Marcel van der Veldt
2017-05-08 19:58:55 +0000 UTCInteresting ! Going to have to look into the cached response. I don't have even close to enough people using my current API that would require it yet, but I am working on V2 and I think that one will be much more popular.
Box Office Buz
2017-05-05 14:50:57 +0000 UTCWell, let Redis cache the responses of course. Redis can easily handle 10-20K requests per second on my laptop. And perhaps put Varnish in front. Varnish has modules that handle rate limiting via API keys & IP's. What I'm saying is that instead of just throwing bigger servers at it, I suggest looking at a different approach. (And I also think Rate limiting using should be avoided when possible.
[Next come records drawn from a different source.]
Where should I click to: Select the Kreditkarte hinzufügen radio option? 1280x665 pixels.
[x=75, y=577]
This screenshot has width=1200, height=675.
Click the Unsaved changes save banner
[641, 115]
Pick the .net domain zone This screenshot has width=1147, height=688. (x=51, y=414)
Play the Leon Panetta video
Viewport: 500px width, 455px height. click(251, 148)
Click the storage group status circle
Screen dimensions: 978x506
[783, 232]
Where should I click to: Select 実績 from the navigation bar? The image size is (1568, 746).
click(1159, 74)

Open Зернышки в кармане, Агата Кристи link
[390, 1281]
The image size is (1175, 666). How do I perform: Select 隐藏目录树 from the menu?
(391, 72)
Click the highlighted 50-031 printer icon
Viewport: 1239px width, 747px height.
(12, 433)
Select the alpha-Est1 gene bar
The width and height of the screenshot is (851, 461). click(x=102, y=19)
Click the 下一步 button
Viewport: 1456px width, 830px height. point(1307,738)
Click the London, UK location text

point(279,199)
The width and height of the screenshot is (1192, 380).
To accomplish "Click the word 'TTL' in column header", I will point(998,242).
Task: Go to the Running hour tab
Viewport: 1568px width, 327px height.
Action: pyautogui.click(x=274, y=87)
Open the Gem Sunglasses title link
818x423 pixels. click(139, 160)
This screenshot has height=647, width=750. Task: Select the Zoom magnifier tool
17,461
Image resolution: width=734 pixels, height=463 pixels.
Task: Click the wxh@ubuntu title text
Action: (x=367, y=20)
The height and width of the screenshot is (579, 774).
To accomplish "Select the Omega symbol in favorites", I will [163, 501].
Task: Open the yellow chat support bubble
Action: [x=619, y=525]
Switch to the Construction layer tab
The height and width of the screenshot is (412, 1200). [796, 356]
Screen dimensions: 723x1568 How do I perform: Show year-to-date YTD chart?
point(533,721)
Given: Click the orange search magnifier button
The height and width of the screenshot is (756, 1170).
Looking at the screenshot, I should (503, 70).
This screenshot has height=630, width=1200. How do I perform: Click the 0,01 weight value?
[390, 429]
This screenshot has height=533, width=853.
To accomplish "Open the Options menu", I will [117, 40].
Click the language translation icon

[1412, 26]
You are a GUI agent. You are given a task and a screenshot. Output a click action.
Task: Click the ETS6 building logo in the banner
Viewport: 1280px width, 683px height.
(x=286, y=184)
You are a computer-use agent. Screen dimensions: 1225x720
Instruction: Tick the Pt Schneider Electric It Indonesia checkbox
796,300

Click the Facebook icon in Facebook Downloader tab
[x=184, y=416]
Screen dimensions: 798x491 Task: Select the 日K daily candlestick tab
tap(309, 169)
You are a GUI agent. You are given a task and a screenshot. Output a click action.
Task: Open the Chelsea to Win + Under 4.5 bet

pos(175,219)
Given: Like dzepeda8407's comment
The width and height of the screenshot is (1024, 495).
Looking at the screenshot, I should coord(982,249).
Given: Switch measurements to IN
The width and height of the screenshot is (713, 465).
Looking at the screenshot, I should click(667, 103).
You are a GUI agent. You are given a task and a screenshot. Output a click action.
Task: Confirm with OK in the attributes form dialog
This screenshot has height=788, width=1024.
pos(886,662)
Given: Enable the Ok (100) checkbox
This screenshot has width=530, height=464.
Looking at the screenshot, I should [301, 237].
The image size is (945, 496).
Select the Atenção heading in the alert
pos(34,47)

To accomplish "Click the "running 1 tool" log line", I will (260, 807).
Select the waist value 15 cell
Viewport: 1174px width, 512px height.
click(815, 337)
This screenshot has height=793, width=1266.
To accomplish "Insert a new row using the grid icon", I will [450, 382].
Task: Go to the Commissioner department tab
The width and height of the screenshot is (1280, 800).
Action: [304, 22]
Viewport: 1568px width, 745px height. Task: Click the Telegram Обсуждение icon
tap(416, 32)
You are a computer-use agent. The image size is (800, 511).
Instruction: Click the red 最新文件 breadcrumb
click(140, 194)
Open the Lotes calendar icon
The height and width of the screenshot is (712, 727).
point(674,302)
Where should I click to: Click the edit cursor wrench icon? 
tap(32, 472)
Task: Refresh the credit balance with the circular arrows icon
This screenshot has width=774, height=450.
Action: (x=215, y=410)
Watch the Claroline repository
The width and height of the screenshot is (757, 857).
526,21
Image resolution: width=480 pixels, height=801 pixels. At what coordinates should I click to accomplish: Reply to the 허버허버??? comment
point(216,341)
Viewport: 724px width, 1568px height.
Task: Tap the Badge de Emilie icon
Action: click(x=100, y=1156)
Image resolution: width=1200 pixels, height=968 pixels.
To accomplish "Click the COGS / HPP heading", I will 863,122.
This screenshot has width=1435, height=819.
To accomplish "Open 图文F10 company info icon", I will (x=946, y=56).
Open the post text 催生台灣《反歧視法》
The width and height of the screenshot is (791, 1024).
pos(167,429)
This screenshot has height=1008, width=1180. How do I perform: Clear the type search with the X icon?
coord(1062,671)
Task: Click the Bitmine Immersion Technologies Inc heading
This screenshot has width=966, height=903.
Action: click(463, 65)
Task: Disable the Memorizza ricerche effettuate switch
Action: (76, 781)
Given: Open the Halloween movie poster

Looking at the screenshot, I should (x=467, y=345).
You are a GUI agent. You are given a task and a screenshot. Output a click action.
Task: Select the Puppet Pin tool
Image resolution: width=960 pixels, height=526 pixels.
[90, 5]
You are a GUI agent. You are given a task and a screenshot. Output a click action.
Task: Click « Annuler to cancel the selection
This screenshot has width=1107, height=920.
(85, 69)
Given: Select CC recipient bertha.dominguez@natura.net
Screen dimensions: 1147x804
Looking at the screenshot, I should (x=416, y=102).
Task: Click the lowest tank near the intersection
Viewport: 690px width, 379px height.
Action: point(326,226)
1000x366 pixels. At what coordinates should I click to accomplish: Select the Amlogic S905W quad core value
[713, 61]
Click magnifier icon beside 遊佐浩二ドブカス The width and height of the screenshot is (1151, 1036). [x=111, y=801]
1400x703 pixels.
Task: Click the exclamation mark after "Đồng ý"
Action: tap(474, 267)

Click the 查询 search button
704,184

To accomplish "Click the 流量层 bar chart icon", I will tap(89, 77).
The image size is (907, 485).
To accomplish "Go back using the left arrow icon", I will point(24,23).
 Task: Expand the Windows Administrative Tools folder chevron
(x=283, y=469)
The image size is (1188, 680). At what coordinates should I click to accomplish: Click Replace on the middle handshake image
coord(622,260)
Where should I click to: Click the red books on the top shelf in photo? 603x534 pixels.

It requires people to update their scripting or roll out new versions of their Apps as well.)
Marco
2017-05-04 17:57:38 +0000 UTCWhat would the redis be used for ? Curious as I am building an API for my own website. Right now I just use redis to cache video view counts.
Box Office Buz
2017-05-04 13:26:17 +0000 UTCSounds really great!
Douglas Alves
2017-05-04 13:03:10 +0000 UTCGood suggestion!
Josar
2017-05-03 22:40:29 +0000 UTCI think that Option 1 is a good start, and see how the traffic gets from there. I know there are Kodi addons that use your API, and I can imagine the abuse and amounts of hits that is producing. Then if that still doesn't help, Option 2 could be implemented.
Josar
2017-05-03 22:36:29 +0000 UTCFor your kind of data (and especially when not using API keys), why not put Redis in front? It's easy to setup. And when properly done, a single instance can handle much more than you need right now.
Marco
2017-05-03 21:29:50 +0000 UTCFingers crossed for sure.
Box Office Buz
2017-05-03 20:33:22 +0000 UTCI'm looking into it now, I don't know if they play nice with CloudFlare and AWS is NOT an option (Amazon's lawyers don't like me very much).
Brian Fritz
2017-05-03 20:32:12 +0000 UTC@Matt That's what I'm hoping for also. However, I think Option 1 only buys me a limited amount of time with a lot of unknown costs due to the rate limiting.
Brian Fritz
2017-05-03 20:13:03 +0000 UTCHybrid sounds good for me too!
Peter Xander
2017-05-03 19:46:36 +0000 UTCThis might have the added benefit of encouraging more donations
Matt Sidor
2017-05-03 19:45:32 +0000 UTCOn a slight side note. Have you thought about something like "mashape" ? You would DNS threw them, they attach a header to ever request, and they qould actually take care of the amount of traffic one user can utilize. Than say (over 10,000 requets a day) you can charge people, and mashape actually takes care of that too.
Box Office Buz
2017-05-03 19:40:39 +0000 UTCThe only thing I could think of is combining layer 7 load balancing with cloudflare.
Box Office Buz
2017-05-03 19:36:24 +0000 UTCThat sounds good Matt
Hans Ecke
2017-05-03 19:36:09 +0000 UTCWhat about some hybrid of both? API keys with X number of free requests per day; after that you will need to donate to unlock unlimited requests.
Matt Sidor
2017-05-03 19:34:15 +0000 UTCThe traffic is out of control! Weekdays it's getting over 1.5 billion requests (24h) with peaks of 100 million requests per hour. I did some tests bypassing the CDN and the servers got crushed instantly. It's truly a testament to how powerful CloudFlares services actually are.
Brian Fritz
2017-05-03 19:32:13 +0000 UTCI wish there was a way I could help. I would say I could help with setting up load balancers for the API, but if you are usizing cloudfalre I am not 100% on what that would involve.